Against Consolation
Reading Mary McCarthy on memory, Catholicism, and the discipline of not lying to yourself


There is something bracing about ending the year with a woman who refuses consolation.
I finished my reading year, not with softness or surrender, but with Memories of a Catholic Girlhood, first published in 1957, and still capable of making you sit up straighter, sharpen your pencil, and question your own reliability as a narrator. Mary McCarthy does not soothe. She interrogates. She cross-examines herself like a hostile witness and invites you to do the same.
This is not a memoir in the cosy, confessional sense. There is no healing arc. No redemptive bow. What McCarthy offers instead is something far more unsettling and far more interesting: a sustained meditation on memory, deceit, belief, and the small violences done by institutions that claim moral authority. Catholicism is the framework here, but childhood itself is the real subject, with all its distortions, loyalties, fantasies, and betrayals.
McCarthy famously prefaces the book by announcing that much of what follows may be untrue. Or at least unreliable. She dismantles her own memories as she recounts them, interrupting herself, correcting, doubting, footnoting her own past. This is not memoir as testimony. It is memoir as intellectual inquiry. Memory not as sacred archive, but as slippery, self-serving fiction.
And it is thrilling.
What she remembers of her Catholic girlhood is not piety but power. The Church looms not as spiritual refuge but as a totalising system, shaping behaviour, guilt, obedience, and silence. Orphaned young, shuttled between relatives, McCarthy grows up inside a world where authority is unquestioned and interior life is suspect. Sin is ever-present. Desire is dangerous. Obedience is rewarded. Questions are not.
Yet what makes the book endure is not its critique of Catholicism per se, but McCarthy’s ferocious honesty about herself. She is not the noble child resisting oppression. She is vain, theatrical, imaginative, occasionally cruel. She lies. She performs. She wants attention. She wants to be special. She wants to be right. She does not flatter her younger self, and in doing so she earns our trust.
Reading this as a woman who was also raised Catholic, I felt the familiar tightening in the chest. The peculiar combination of ritual and repression. The theatricality of guilt. The way confession teaches you to narrate yourself badly. But McCarthy is not writing a trauma memoir. She is writing about how systems of belief shape narrative itself. How we learn which versions of ourselves are permitted to exist.
What astonishes is how modern this feels. The self-consciousness. The awareness of performance. The refusal of a clean moral stance.
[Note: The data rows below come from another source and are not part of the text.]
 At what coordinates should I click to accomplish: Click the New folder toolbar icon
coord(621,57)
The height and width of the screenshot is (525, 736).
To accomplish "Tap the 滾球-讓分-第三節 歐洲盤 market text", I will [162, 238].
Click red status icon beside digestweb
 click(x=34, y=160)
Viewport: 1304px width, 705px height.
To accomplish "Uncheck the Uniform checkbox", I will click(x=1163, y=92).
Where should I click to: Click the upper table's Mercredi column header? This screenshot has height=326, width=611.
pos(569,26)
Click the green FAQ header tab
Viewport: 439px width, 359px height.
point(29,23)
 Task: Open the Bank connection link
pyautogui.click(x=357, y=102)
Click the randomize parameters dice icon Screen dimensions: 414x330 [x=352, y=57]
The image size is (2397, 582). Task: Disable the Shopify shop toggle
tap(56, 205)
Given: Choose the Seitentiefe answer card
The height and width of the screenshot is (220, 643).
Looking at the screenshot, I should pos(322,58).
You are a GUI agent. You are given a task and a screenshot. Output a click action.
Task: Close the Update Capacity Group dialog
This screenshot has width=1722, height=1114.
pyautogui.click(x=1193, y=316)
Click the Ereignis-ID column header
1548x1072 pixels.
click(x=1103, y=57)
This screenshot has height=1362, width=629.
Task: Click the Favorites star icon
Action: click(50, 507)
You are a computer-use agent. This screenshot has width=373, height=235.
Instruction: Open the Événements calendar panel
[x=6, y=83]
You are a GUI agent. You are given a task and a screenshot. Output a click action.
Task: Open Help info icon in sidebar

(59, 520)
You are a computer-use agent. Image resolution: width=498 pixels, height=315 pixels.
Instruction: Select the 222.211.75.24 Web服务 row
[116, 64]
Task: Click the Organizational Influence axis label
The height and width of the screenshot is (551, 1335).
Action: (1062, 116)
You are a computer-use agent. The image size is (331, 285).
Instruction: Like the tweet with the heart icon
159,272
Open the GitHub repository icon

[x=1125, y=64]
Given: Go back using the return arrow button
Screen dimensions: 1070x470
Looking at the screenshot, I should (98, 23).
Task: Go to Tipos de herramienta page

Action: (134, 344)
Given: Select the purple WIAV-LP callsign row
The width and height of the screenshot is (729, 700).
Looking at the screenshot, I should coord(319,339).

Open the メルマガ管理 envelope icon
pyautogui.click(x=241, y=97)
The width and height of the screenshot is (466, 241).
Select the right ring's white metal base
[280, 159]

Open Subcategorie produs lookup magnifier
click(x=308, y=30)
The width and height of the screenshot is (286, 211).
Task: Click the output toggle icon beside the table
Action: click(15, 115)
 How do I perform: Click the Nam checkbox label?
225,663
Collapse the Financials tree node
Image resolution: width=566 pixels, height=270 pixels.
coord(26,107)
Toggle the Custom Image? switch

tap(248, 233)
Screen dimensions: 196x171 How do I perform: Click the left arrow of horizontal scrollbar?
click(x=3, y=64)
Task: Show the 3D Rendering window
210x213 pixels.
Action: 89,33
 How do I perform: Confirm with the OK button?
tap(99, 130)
McCarthy understands that memory is not a recovery project but a construction site. She writes not to confess but to examine. To take apart the machinery of belief and identity and see how it worked.
The introduction by Colm Tóibín is a quiet masterclass in attentiveness. Tóibín does not attempt to soften McCarthy or excuse her sharpness. He situates her instead among a lineage of women who wrote themselves into intellectual seriousness at a time when female authority was deeply suspect. He understands that McCarthy’s refusal of sentimentality is not coldness but discipline. A commitment to clarity over comfort.
He also notes something crucial: McCarthy’s insistence on accuracy is paradoxical, because she knows accuracy is impossible. What matters is not factual precision but intellectual honesty. Saying: this is how I remember it, and this is why that memory might be compromised. It is an ethics of uncertainty. A radical one.
There is, of course, pleasure here too. McCarthy is dry, witty, exacting. She has a talent for skewering pomposity and exposing hypocrisy with a single well-aimed sentence. Her prose is elegant without being decorative. Controlled without being bloodless. She writes like someone who expects her reader to keep up.
And perhaps that is why this feels like such a fitting book to close the year with. It does not offer solace. It offers seriousness. It asks what we believe about our own pasts, and why. It reminds us that identity is not discovered but narrated, and that narration is always a political act.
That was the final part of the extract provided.